My biological mother died unexpectedly when I was six months old, leaving my eighteen-month-old older brother and me with a single parent. To say my father was devastated is without question. After my mother’s funeral, he left my brother and I with my grandmother and returned to New York. Eighteen months afterward, he returned and took us to New York. There, we met the woman who would become my stepmother. She raised me as her own, but the road was a rocky one. Like Mattson, I had a stepparent with abusive tendencies and a father who later admitted he should have stepped in.
To this day I can recall my father sitting in our living room in Brooklyn, telling me Mother was not the woman who had given birth to me. I was five years old. After that, the first time my mother hit me I dependably told her, “Don’t put your hands on me. You’re not my real mother!” After I got up off the floor and regained my senses, I never made that particular comment again. This was only the beginning of a pattern of treatment exhibited by my stepmother toward me but not my siblings. On another such event, my mother beat me with her high-heeled shoe. Later, she and my father—who was a truck driver and often away from home—sent me to a psychiatrist. Dr. Pelligrini only saw me for a handful of sessions and told them, I presume, that I was normal.
After my parents divorced, Dad told me he would come in off the road only to hear from my mother, “Jimi this and Jimi that!” He grew tired of hearing such complaints, so he became distant. My sister, who is ten years younger, would later observe that I was the most aggressive out of her three older brothers, and had a tendency to “get under Mommy’s skin.” My brothers would probably agree. I was an extremely aggressive adolescent, and those were tough years until I left for college. Ironically, once I was gone, the relationship between my mother and I improved, and I came to appreciate how she made sure we went to the best schools, dressed well, and never went hungry. Perhaps we all have our childhood demons, and it is how we face those demons that defines who we are. However, while my story and Mattson’s share many parallels, he went down a much darker path.

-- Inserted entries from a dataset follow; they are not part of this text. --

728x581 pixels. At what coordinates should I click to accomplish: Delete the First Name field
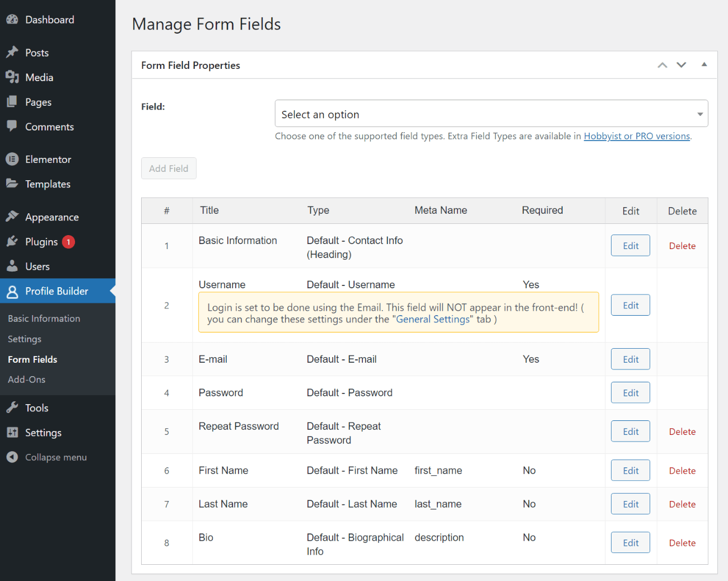(682, 471)
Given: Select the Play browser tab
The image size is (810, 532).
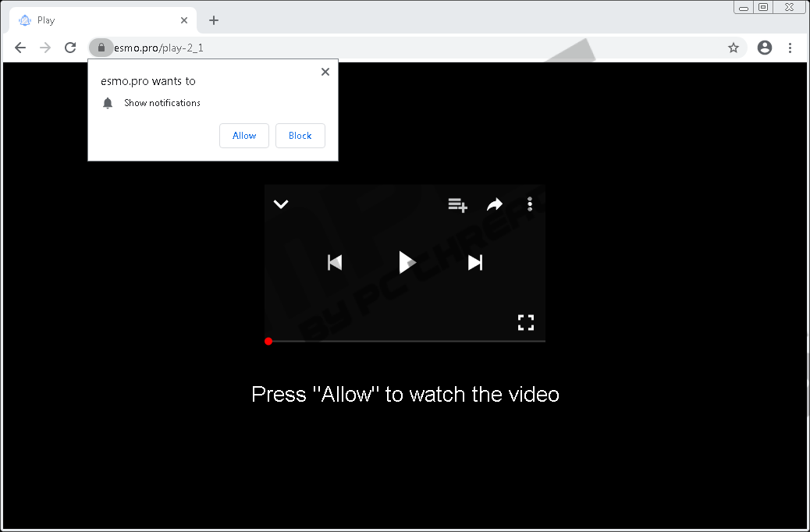Looking at the screenshot, I should click(94, 20).
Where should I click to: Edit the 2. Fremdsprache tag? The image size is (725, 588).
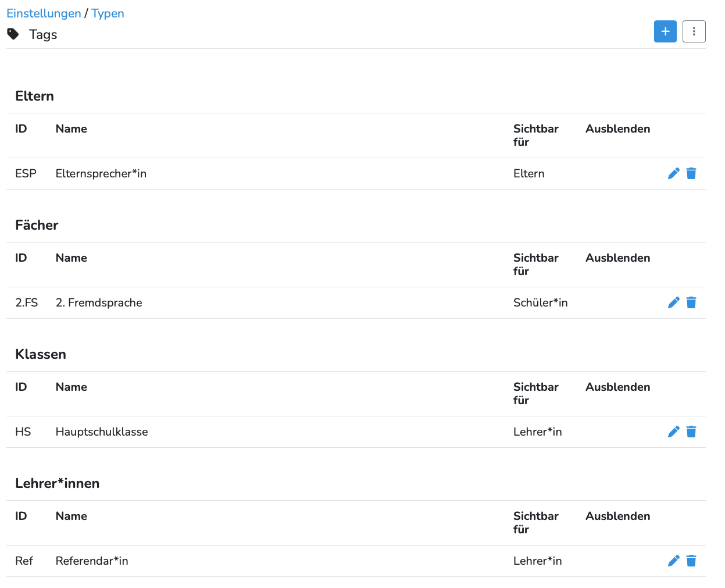(x=673, y=302)
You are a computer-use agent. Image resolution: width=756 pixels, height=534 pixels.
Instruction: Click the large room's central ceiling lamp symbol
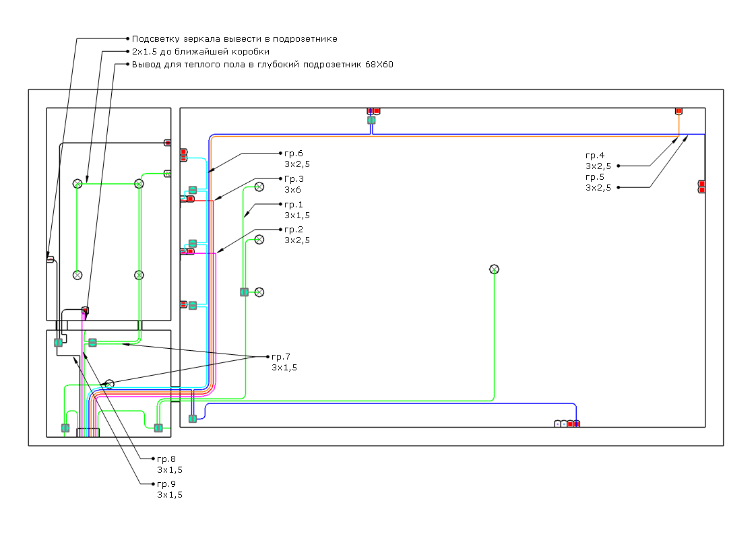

Mattson’s parents, Jackie Barbara Harkness and Dee Junior Mattson, were married in Salt Lake City on June 9, 1950. Little did they dream they would deliver a monster into the world three years later. Michael was raised by a stepparent after his parents divorced and his mother remarried. From the age of six on, Mattson was abused by both his biological father and his stepfather. He also saw a psychiatrist in his younger years. Mattson’s siblings were also witness to how their father abused their mother, an experience I never encountered with my parents.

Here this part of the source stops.